Reproduce the listing below word for word, starting with the line containing "Screen dimensions: 1193x654" and ending with the line containing "Action: 1022,125", both included. Leave the picture out of your reply.

Provided data:
_ _ _
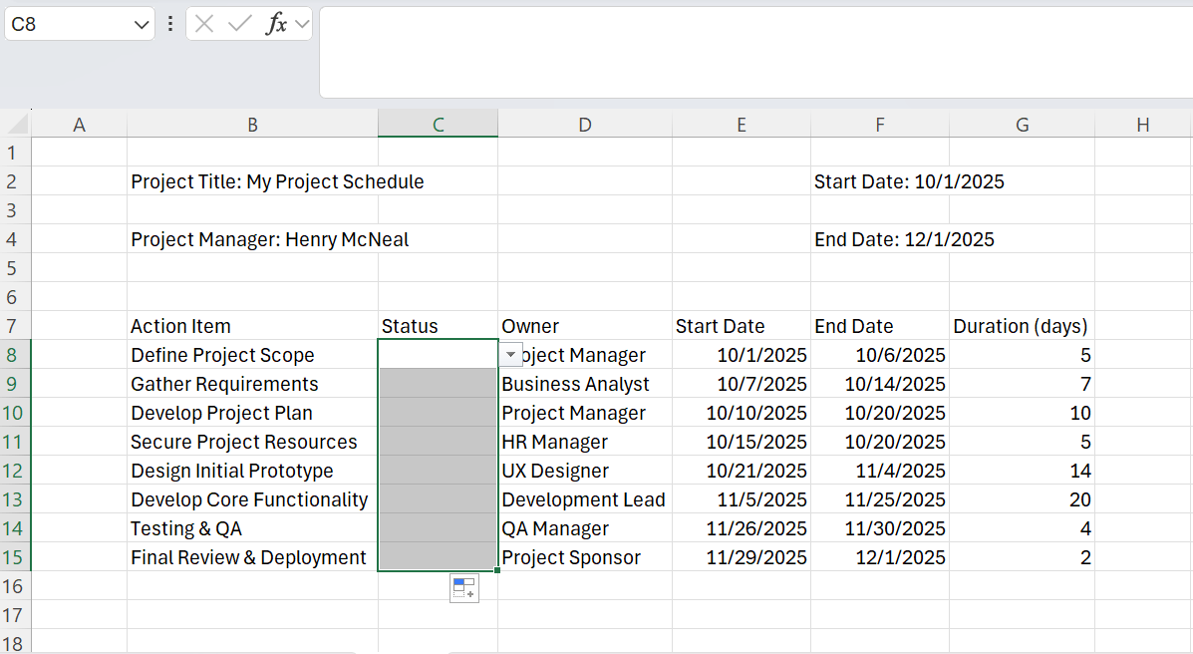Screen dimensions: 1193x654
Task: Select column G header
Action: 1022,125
_ _ _
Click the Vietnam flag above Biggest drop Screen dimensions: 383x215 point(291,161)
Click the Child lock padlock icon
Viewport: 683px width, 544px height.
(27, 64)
_ _ _
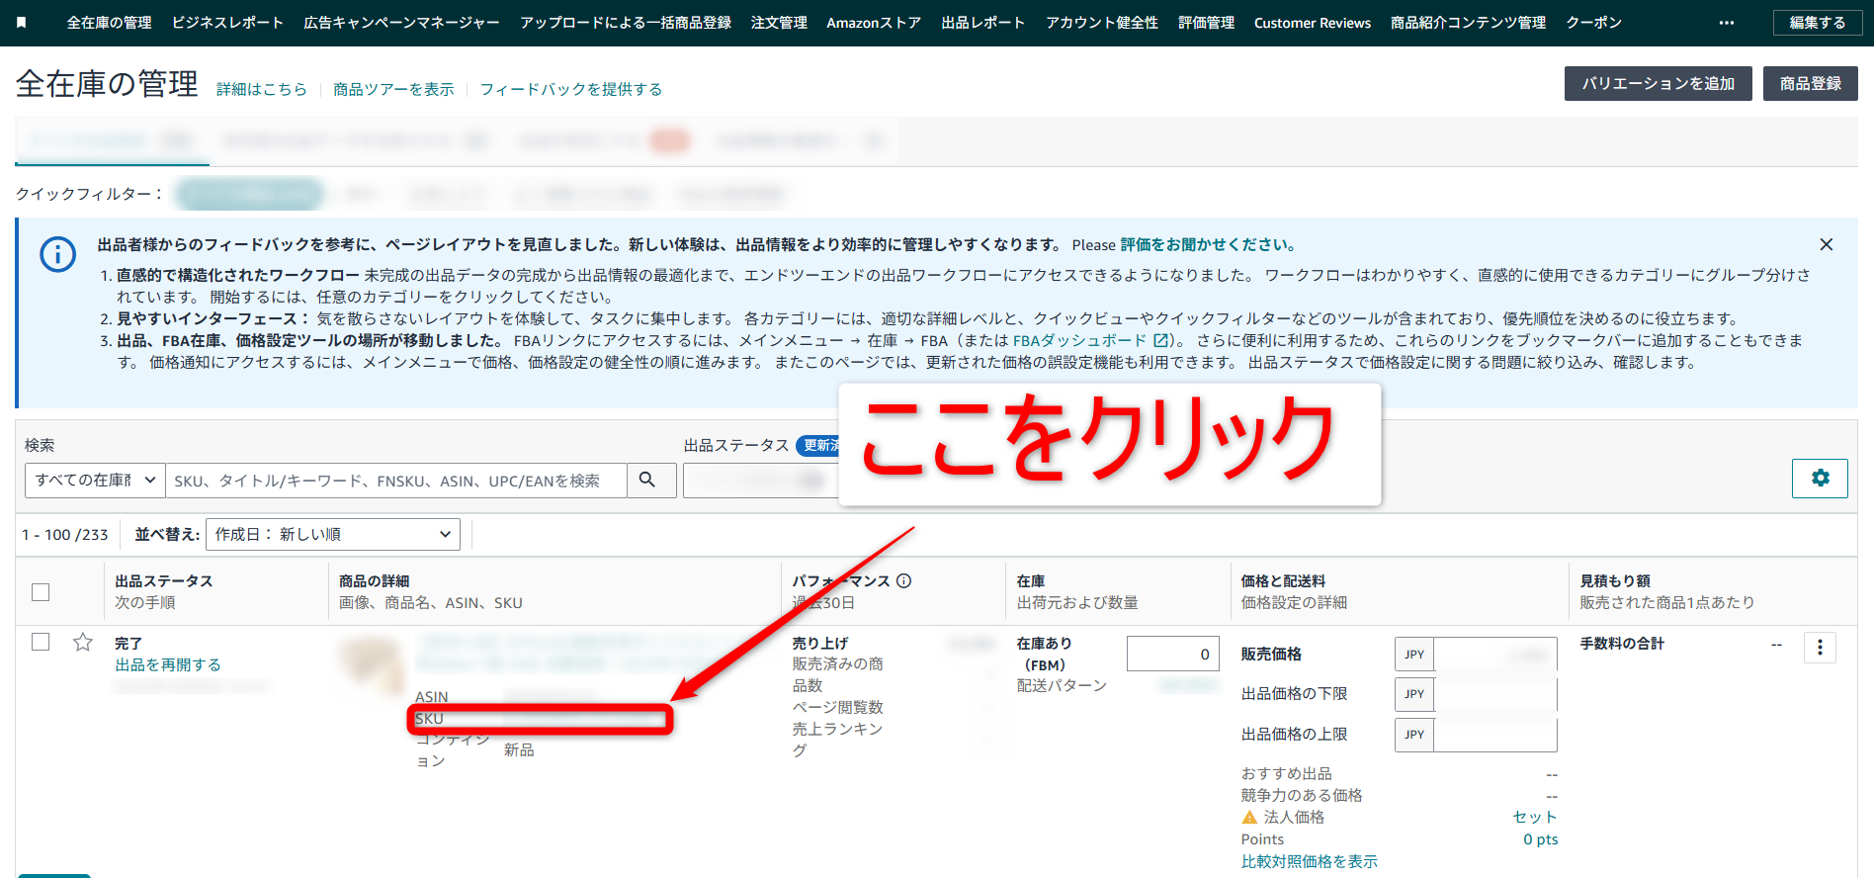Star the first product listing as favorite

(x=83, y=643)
_ _ _
Solution for this exercise:
Screen dimensions: 1193x654
Task: Select column G header
Action: 1022,125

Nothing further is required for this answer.